Leyman hatte sich von meinem Hieb erholt und war halbwegs auf die Füße gekommen, machte aber keinen Versuch, den Laden zu verlassen. Seine Augen waren unnatürlich weit aufgerissen, und noch während ich herumfuhr und losrannte, begann er zu schreien.

Vielleicht, weil rings um ihn herum das Geschäft in Flammen aufzugehen begann.

Aber vielleicht auch, weil er den Blutstropfen auf seiner Wange gespürt hatte.

Mein Blut.

Der See lag glatt wie ein überdimensionaler, blinkender Spiegel unter der Sonne. Obwohl der Wind an Kraft zugenommen hatte, kräuselte nicht die geringste Welle seine Oberfläche, und die Stille, die hier ohnehin immer um eine Spur tiefer war als anderenorts, schien sich noch verstärkt zu haben, und das Sonnenlicht hatte hier, direkt über dem See, ein ganz kleines bißchen an Kraft verloren, als läge eine unsichtbare Kuppel über Loch Shin, die Licht und Laute gleichermaßen dämpfte. Auch die Schritte des Mannes, der sich von Osten her dem See genähert hatte, klangen gedämpft. Er taumelte. Von Zeit zu Zeit blieb er stehen, um neue Kraft zu schöpfen, aber es war zu erkennen, daß er kurz vor dem Zusammenbruch stand. Er war querfeldein hierher gelaufen, auf dem kürzesten Weg, ohne Rücksicht auf sich oder seine Kleider zu nehmen. Seine schwarze Polizeiuniform war verdreckt und zerrissen, und auf seinen Händen und dem Gesicht glänzten Dutzende von kleinen, blutenden Kratzern, die er sich zugezogen hatte, als er rücksichtslos durch Gebüsch und dorniges Unterholz gebrochen war. Sein Atem ging schnell und keuchend. Sein Blick flackerte.

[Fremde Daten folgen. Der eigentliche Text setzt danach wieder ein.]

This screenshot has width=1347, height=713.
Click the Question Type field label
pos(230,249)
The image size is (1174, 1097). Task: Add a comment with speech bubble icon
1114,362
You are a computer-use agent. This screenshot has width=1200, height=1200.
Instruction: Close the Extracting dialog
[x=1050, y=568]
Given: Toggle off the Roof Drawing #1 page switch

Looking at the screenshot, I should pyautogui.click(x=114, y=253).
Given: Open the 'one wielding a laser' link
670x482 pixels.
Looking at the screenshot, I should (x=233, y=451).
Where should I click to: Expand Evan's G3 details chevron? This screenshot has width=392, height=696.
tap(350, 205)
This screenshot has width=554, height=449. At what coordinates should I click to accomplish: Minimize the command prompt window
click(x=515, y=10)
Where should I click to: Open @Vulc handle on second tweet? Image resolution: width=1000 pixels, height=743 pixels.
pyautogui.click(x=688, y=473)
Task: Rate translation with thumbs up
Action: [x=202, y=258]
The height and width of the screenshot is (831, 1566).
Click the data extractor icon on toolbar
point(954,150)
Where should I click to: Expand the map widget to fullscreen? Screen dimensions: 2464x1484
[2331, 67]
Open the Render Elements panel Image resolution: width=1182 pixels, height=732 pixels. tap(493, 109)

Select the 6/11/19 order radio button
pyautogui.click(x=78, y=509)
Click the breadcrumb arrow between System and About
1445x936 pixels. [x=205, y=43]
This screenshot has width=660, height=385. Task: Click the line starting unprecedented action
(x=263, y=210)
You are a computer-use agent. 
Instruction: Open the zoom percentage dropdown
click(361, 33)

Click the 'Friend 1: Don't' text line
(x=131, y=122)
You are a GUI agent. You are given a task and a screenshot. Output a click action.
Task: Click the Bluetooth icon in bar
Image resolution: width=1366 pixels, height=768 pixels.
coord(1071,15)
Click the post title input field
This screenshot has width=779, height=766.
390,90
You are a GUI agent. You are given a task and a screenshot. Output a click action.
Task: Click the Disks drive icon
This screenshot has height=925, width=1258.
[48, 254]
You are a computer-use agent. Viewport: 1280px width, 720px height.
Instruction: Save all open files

Schließlich erreichte er den See, taumelte die Böschung herab und fiel - mit den Knien schon im Wasser - dicht vor dem Ufer zu Boden. Sein Blick glitt suchend über die spiegelnde Oberfläche des Sees.

Zeit verging. Minuten, Stunden - Donhill wußte es nicht. Sein Zeitgefühl war erloschen, lange, bevor er hierhergekommen war. Alles, wofür in seinem Inneren noch Platz war, war Angst.